Rescale intensities of a PIL Image

Question

What is the simplest/cleanest way to rescale the intensities of a PIL Image?

Suppose that I have a 16-bit image from a 12-bit camera, so only the values 0–4095 are in use. I would like to rescale the intensities so that the entire range 0–65535 is used. What is the simplest/cleanest way to do this when the image is represented as PIL's Image type?

The best solution I have come up with so far is:

pixels = img.getdata()
img.putdata(pixels, 16)

That works, but always leaves the four least significant bits blank. Ideally, I would like to shift each value four bits to the left, then copy the four most significant bits to the four least significant bits. I don't know how to do that fast.

Answer 1

What you need to do is Histogram Equalization. For how to do it with python and pil:

• LINK1
• LINK2

EDIT: Code to shift each value four bits to the left, then copy the four most significant bits to the four least significant bits...

def f(n):
   return  n<<4 + int(bin(n)[2:6],2)

print(f(0))
print(f(2**12))

# output
>>> 0
    65664 # Oops > 2^16

Answer 2

Why would you want to copy the 4 msb back into the 4 lsb? You only have 12 significant bits of information per pixel. Nothing you do will improve that. If you are OK with only having 4K of intensities, which is fine for most applications, then your solution is correct and probably optimal. If you need more levels of shading, then as David posted, recompute using a histogram. But, this will be significantly slower.

But, copying the 4 msb into the 4 lsb is NOT the way to go :)

Answer 3

Maybe you should pass 16. (a float) instead of 16 (an int).
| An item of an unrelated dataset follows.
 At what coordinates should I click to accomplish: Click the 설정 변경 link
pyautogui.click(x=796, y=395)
I was trying to test it, but for some reason putdata does not multiply at all... So I hope it just works for you.

Answer 4

Since you know that the pixel values are 0-4095, I can't find a faster way than this:

new_image= image.point(lambda value: value<<4 | value>>8)

According to the documentation, the lambda function will be called at most 4096 times, whatever the size of your image.
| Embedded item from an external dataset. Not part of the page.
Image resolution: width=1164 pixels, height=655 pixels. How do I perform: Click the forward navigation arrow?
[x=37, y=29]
EDIT: Since the function given to point must be of the form argument * scale + offset for in I image, then this is the best possible using the point function:

new_image= image.point(lambda argument: argument*16)
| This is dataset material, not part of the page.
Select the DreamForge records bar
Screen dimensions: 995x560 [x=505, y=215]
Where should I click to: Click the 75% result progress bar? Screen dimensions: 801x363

The maximum output pixel value will be 65520.

A second take:

A modified version of your own solution, using itertools for improved efficiency:

import itertools as it # for brevity
import operator

def scale_12to16(image):
    new_image= image.copy()
    new_image.putdata(
        it.imap(operator.or_,
            it.imap(operator.lshift, image.getdata(), it.repeat(8)),
            it.imap(operator.rshift, image.getdata(), it.repeat(4))
        )
    )
    return new_image

This avoids the limitation of the point function argument.